La prestazione della prima Inter di Cristian Chivu sono state accolte con uno stupore lecito, ma a larghi tratti immotivato. O comunque, esagerato a quanto sarebbe stato sufficiente. A legger commenti e cronache varie, pare quasi che nessuno si sarebbe aspettato di vedere una Inter forte, in grado di vincere e convincere. Come se il cambio in panchina avesse potuto resettare automaticamente tutto ciò che c'era stato prima.
Senza entrare nel merito della scelta dell’allenatore – sicuramente sorprendente se si rapportano la carriera del tecnico e lo status dei nerazzurri –, va detto che un filo logico, comunque, c’è. Quella dell’Inter è stata sicuramente una decisione coraggiosa, ambiziosa, forse un po’ azzardata, ma non per questo campata per aria. Anzi, lavorare sulla base di quanto costruito in questi 4 anni da Simone Inzaghi potrà offrire alla società e all’allenatore stesso una sorta di porto sicuro.
Ciò che vogliamo dire è che in questa prima fase l’Inter andrà sostanzialmente avanti con il pilota automatico, perché 4 anni di lavoro, di concetti, di movimenti e di abitudini non si cancellano in un attimo.
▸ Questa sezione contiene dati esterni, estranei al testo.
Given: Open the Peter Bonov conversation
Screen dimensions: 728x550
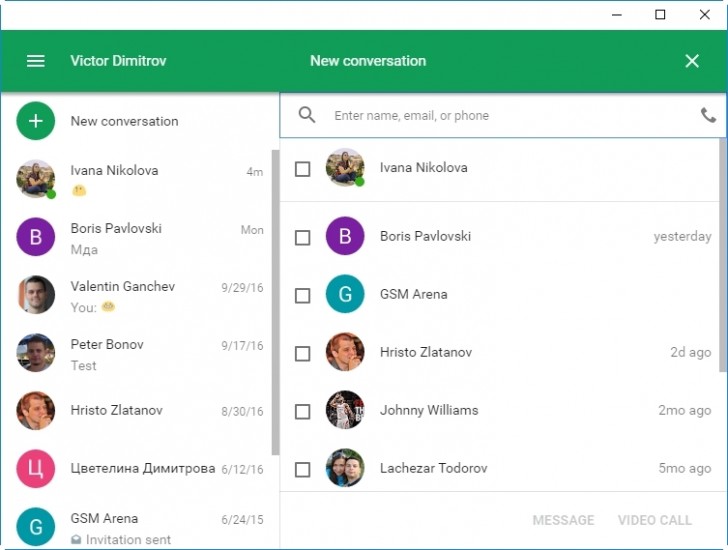Looking at the screenshot, I should pos(139,353).
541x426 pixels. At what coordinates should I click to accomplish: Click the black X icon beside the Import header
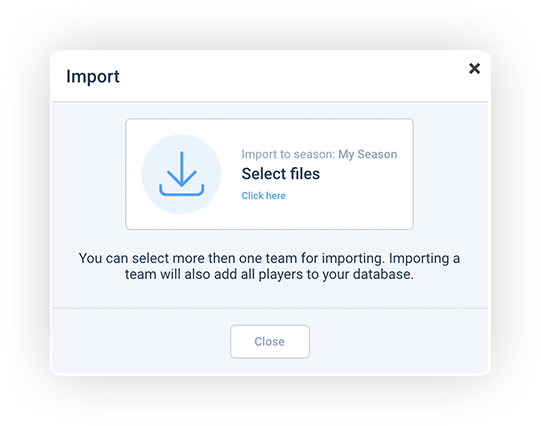[474, 68]
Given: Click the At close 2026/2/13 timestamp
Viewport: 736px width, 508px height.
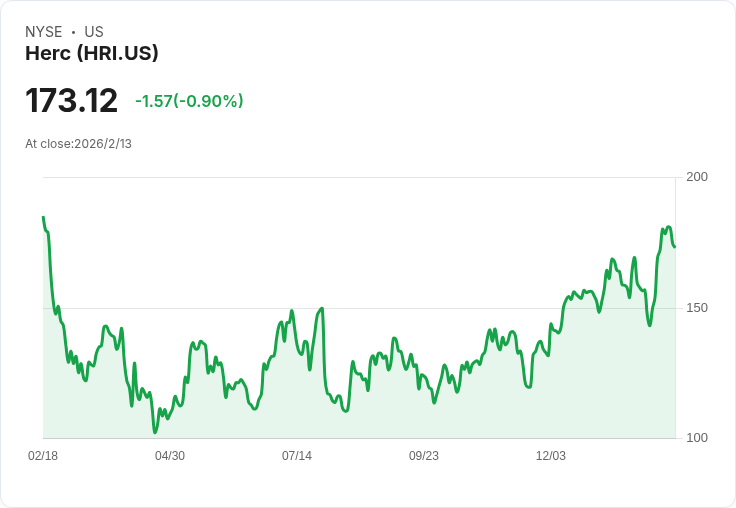Looking at the screenshot, I should 78,144.
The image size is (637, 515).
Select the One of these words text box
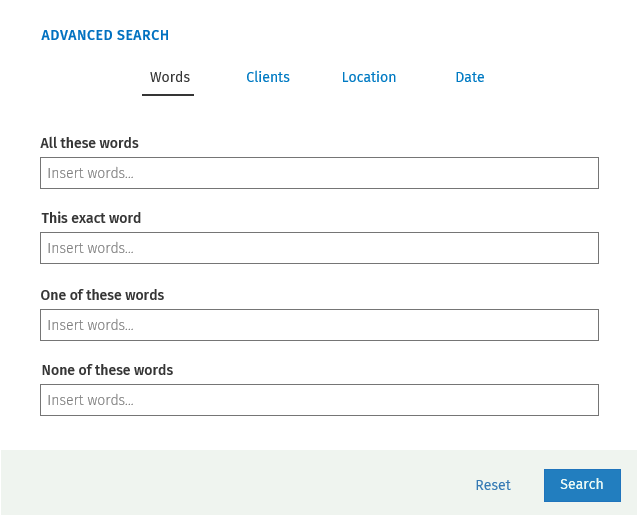click(x=319, y=325)
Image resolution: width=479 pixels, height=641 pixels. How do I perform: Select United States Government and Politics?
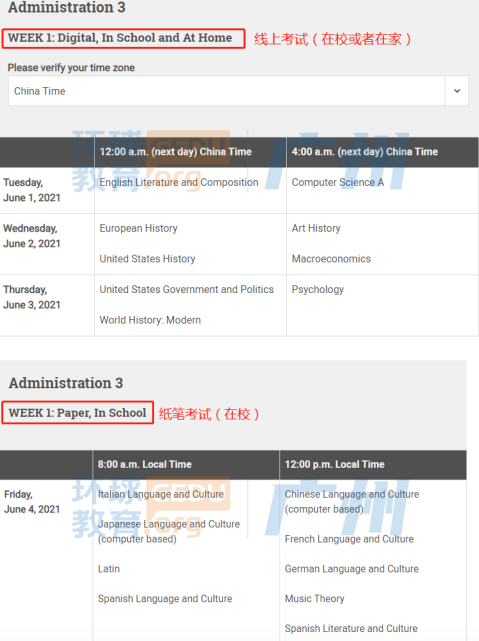187,289
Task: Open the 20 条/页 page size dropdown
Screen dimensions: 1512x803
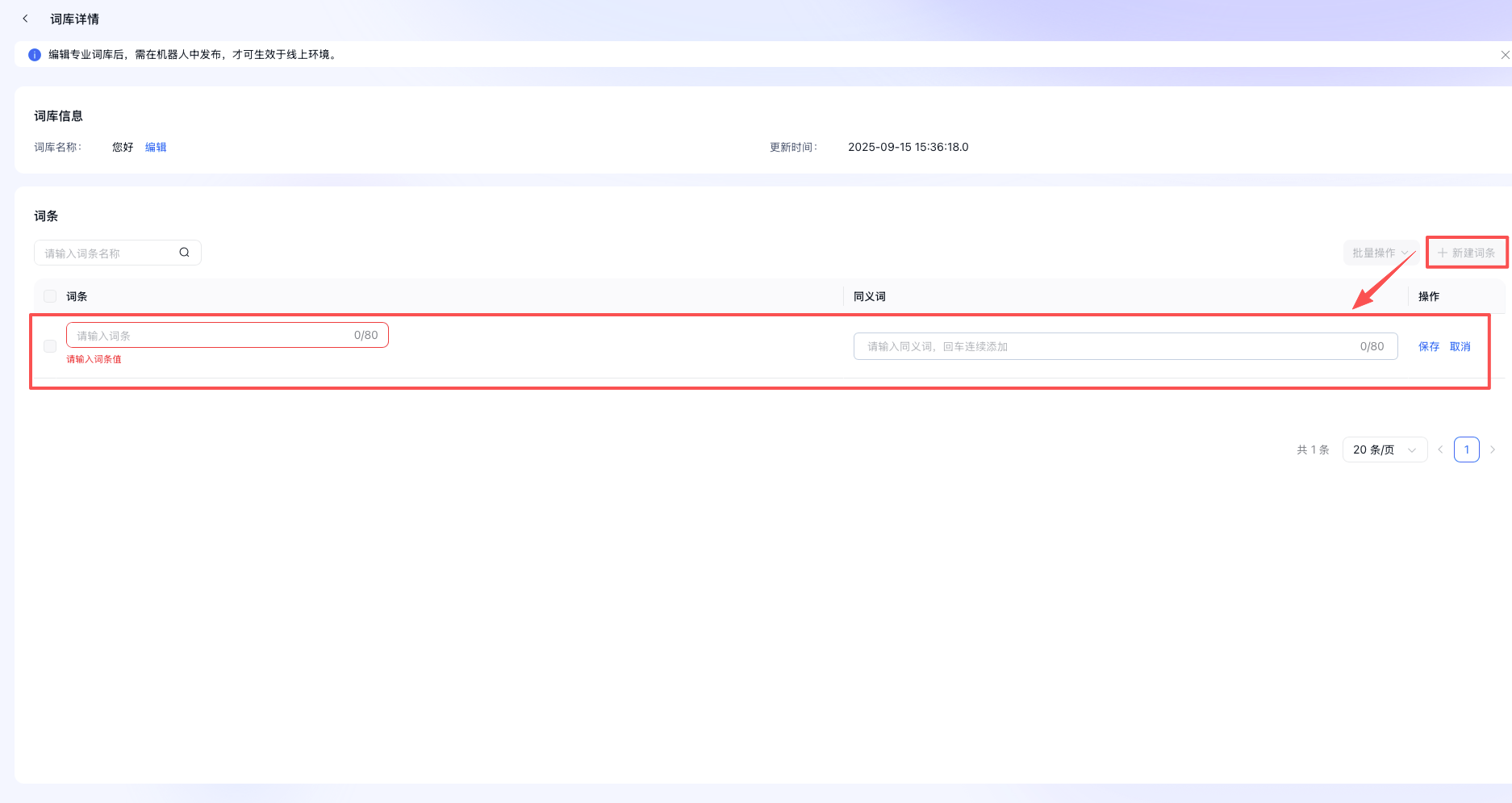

A confermarlo c’è, ad esempio, la rotazione tra difensori e centrocampisti di stampo inzaghiana puntualmente riproposta ieri sera. Il modulo, che doveva essere e forse in futuro sarà il 3-4-2-1, è rimasto invece il 3-5-2. E dunque, tra il prima e il dopo, è cambiato veramente ben poco. Sia nell’atteggiamento, che nell’interpretazione, che nella resa effettiva.
La forza della scelta dell’Inter sta proprio nella continuità, nel non aver cambiato gli uomini, nell’aver scelto un allenatore che va nella stessa direzione di quello precedente. Chivu avrà l’opportunità di lavorare con calma perché ha la garanzia che la squadra una propria identità la ha già, sa già come stare in campo e cosa fare. Per lui sarà una sorta di apprendistato, un modo di fare esperienza con la pratica, così come all’epoca lo fu per Simone Inzaghi che poté lavorare sulle fondamenta della squadra di Antonio Conte. Certo, ad un punto della stagione, poi, anche Chivu sarà chiamato ad incidere e a dare il suo contributo.
Insomma, chi ha fatto testo sui chiaroscuri del Mondiale per club ha preso una svista, dimenticando troppo facilmente tutti i fattori fisici, mentali ed emotivi che possono aver accompagnato quella spedizione. L’Inter di Chivu si costruirà nel tempo e lo farà su una base ben consolidata, su uno scheletro di una formazione che è arrivata a 2 punti dallo scudetto e in finale di Champions League.
Che dir si voglia, ma la realtà è che l’Inter è addirittura migliorata rispetto allo scorso anno. C’è un Sucic in più a centrocampo, che in queste prime battute ha dato la sensazione di potersi rivelare un gran colpo. Forse, anche migliore di quanto ci si sarebbe aspettati. Sulla fascia è arrivato Luis Henrique, che potrà offrire soluzioni diverse sulla destra ma anche sulla sinistra. E poi l’attacco, con Ange-Yoan Bonny (già in gol) e Pio Esposito, non si può dire che non abbia fatto un upgrade rispetto ad Arnautovic, Taremi e Correa.
E dunque, perché mai la vittoria dell’Inter, o, più in generale, questa Inter, dovrebbe essere una sorpresa?